The Maltese are particularly known in foreign and distant countries for three major exports, namely:
Kinnie, which is a typical bitter-sweet, non-alcoholic fizzy drink of a Maltese origin, made from bitter oranges and aromatic herbs, having a slight reminiscent of Martini;
Cisk, a very famous local lager beer, that is uniquely sweeter than most of European lagers. Cisk is not only highly consumed in Malta, but is a major export for the Maltese islands, enjoyed across Europe and farther destinations including Australia;
Twistees is a very popular local savoury snack, which is rice-based and produced with cheese, chicken and smokey BBQ flavours. Tastees is a bacon-flavoured variation of Twistees.
The Maltese love their food. Since ancient times, they have been producing a number of local specialities that are popularly consumed locally and are a must-taste for tourists who want to live the full Maltese experience:
· Bigilla, a dip crafted from beans, herbs and plenty of garlic that goes brilliantly with water biscuits, particularly the Maltese water-crackers (‘galletti’);
· The cheeselet, known as ‘gbejna’, a traditional small Maltese cheese made from goat’s or sheep’s milk, either served plain or coated in cracked black pepper;
· The traditional Maltese bread, which is always found during a family lunch or dinner to accompany a traditional Maltese baked dish; or simply rubbed with tomatoes, spread with olive oil and a mix of tuna, olives, onions and cheeselets (known as ‘Ħobż biż-żejt’) which is a Maltese popular during summer and very much enjoyed by the beach;
· The Maltese sausage (‘zalzett Malti’), which is a salty, yet tasty, sausage made using minced pork, salt, pepper, coriander, garlic, parsley and rosemary, and enjoyed grilled, smoked or as part of a rich stew, pasta or rice dish;
· Strawberries (‘frawli’) are very popular in Malta, normally cropped in February. Other popular Maltese crops, which are very much suited to the Maltese climate, are citrus, carobs, figs, onions, potatoes, capers and pears, the latter of which are popular exports to the UK;
· The Maltese bee honey, produced by a sub-species of the Western honey bee.
Away from the busy Maltese lifestyle, Gozo is an agricultural and fishing haven. Blessed with the sun, the fertile soil and the fresh groundwater agricultural products, the Gozitan harvest is well renowned for its superior taste and quality. In olden times, getting a job in Gozo required individuals to learn a trade or a craft, hence the fact that farming and fishing are the most important industries associated with Gozo, with all other small crafts revolving around these two.

• _INFORMATION PROVIDED_
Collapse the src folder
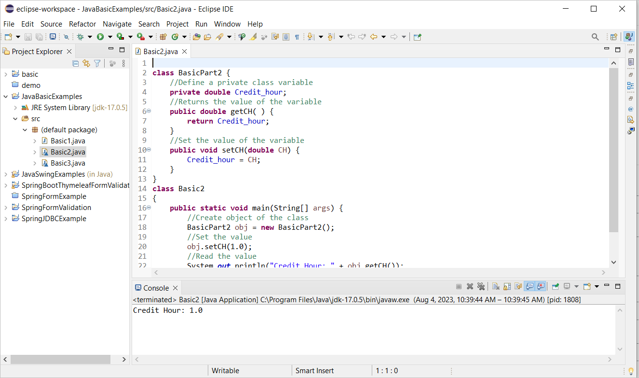The height and width of the screenshot is (378, 639). pos(15,118)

• _WHAT TO WORK ON_
• 1. Please return, word for word, everything in the passage on Maltese food from "Away from the" down to "around these two.".
• 2. Which crops other than strawberries does the passage on Maltese food name as well suited to the Maltese climate? List them all.
• 3. Continue the passage on Maltese food beyond its final sentence.

• _ANSWERS TO THE PROBLEMS_
• 1.
Away from the busy Maltese lifestyle, Gozo is an agricultural and fishing haven. Blessed with the sun, the fertile soil and the fresh groundwater agricultural products, the Gozitan harvest is well renowned for its superior taste and quality. In olden times, getting a job in Gozo required individuals to learn a trade or a craft, hence the fact that farming and fishing are the most important industries associated with Gozo, with all other small crafts revolving around these two.

• 2. Citrus, carobs, figs, onions, potatoes, capers, pears

• 3.
Needless to say, Gozitan crafts have a Gozitan flavour. For instance, the traditional cheeselets of Gozo taste especially delicious, most of which are made out of goat’s milk. Back in the days, and still in current times, the Gozitan cheeselet is popular amongst the locals, consumed on a pancake (‘ftira’), crushed to make ordinary cheese-cakes (‘pastizzi’) or round cheese-cakes (‘qassatat’) or used as a filling in ravioli (‘ravjul’). Today, the artisan Gozo cheeselet can be found peppered, by air-drying the cheeselet in ventilated boxes (‘qannic’), which are later processed in spiced wine vinegar and topped with crushed pepper.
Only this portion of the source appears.